Christened Mobikeza, the revolutionary product will also seek to bring on board individuals in the juakali and bodaboda sectors majority of whom have poor saving culture.

The firm’s Group Chief executive Fred Waswa said the the product which is embedded with additional features including medical covers for retirees has so far incorporated over 5,000 subscribers with a target to upscale the figures to 1million in 6 to 12 months after the full rollout.

“Our saving culture as a country is still low. In order to enjoy your retirement years, one needs a stable source of income and given that formal employment is no longer an option, it is important to sign up to a registered Benefits Scheme and make regular contributions in your employed years,” he said during the product’s launch in Nairobi.

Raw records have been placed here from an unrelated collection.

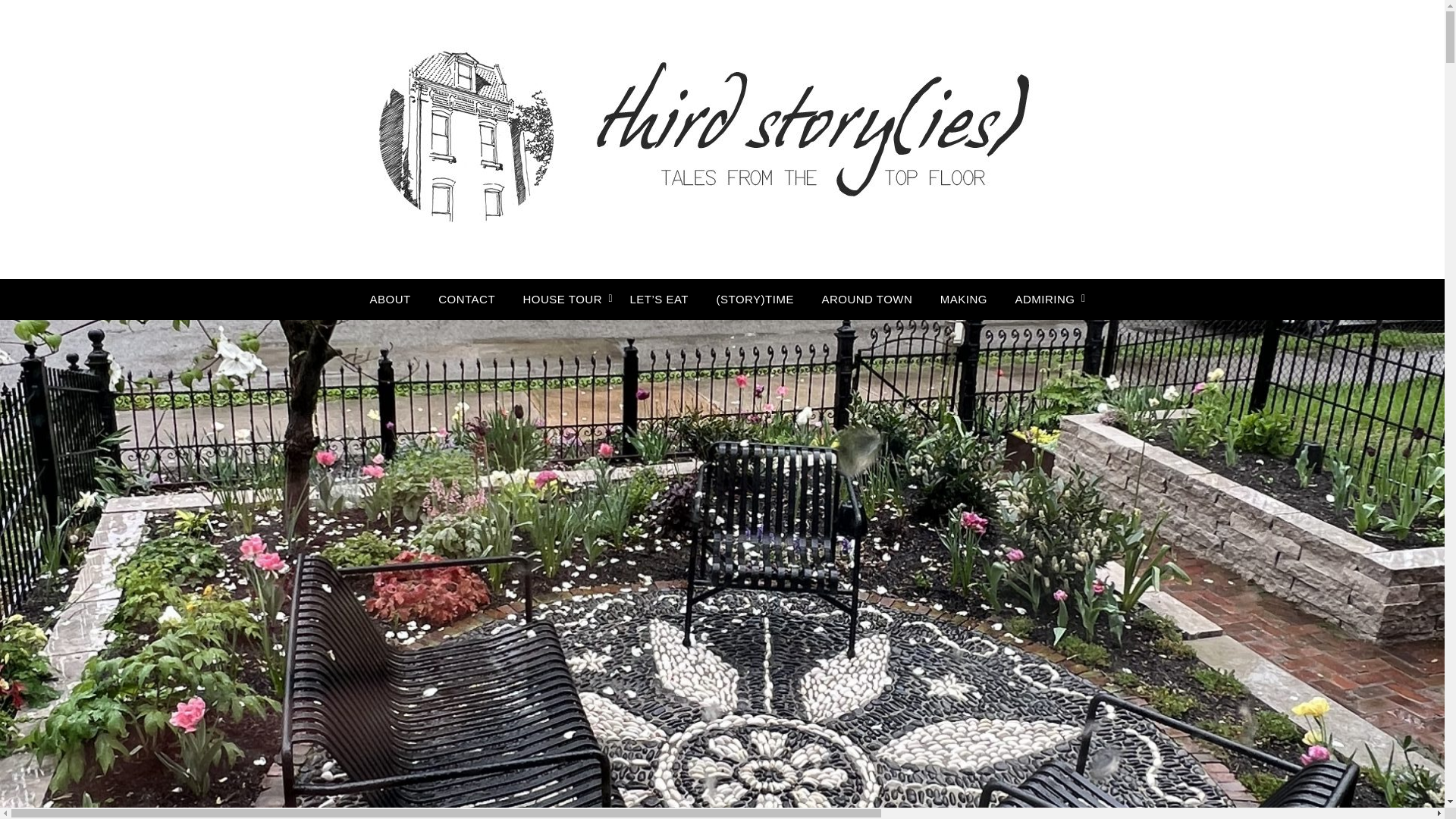
CONTACT (466, 299)
MAKING (963, 299)
HOUSE TOUR (562, 299)
ABOUT (390, 299)
AROUND TOWN (866, 299)
ADMIRING (1044, 299)
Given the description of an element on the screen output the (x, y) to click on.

Mobikeza has an added unique advantage of allowing a contributor to make unlimited deposits and periodic withdrawals via USSD or an app, targeting the youth, Jua Kali artisans and workers in Micro-Small and Medium-Sized Enterprises in mind and has unmatched capability of convenience in on-boarding, tracking and access of funds all through the mobile with access to three types of investment funds namely; Ustawi Fund (Conservative), Hakika Fund (Guaranteed) and Usawa Fund (Balanced).

Although Kenya’s pensions sector has enjoyed strong growth in recent years, the majority of workers are still not planning for retirement, a worrying trend.

Retirement Benefits Industry in Kenya has undergone major changes in the last few years which has led to a pension coverage of about 20 per cent of the current working population.

The informal sector employs over 53 per cent of Kenya’s working population.

This is a significant improvement in comparison to the years leading up to 1997 where the industry was generally unregulated and thus characterized by lack of protection of the interests of the members in management of scheme affairs. In the absence of a clear regulatory framework, some of the challenges that faced the Retirement Benefits Industry, which led to the enactment of the Retirement Benefits Act in 1997.

In Kenya, the Retirement Benefits Assets as a percentage of GDP stood at 13.4 per cent as of May 2019, compared to more developed markets like the USA at 84.1per cent and the UK at 105.3per cent.

Retirement Benefits Schemes allow their members to make regular contributions during their working life and once a member retires either after attaining the retirement age or earlier due to other factors, mainly ill-health, these contributions plus accrued interest are utilized to provide retirement income to the member.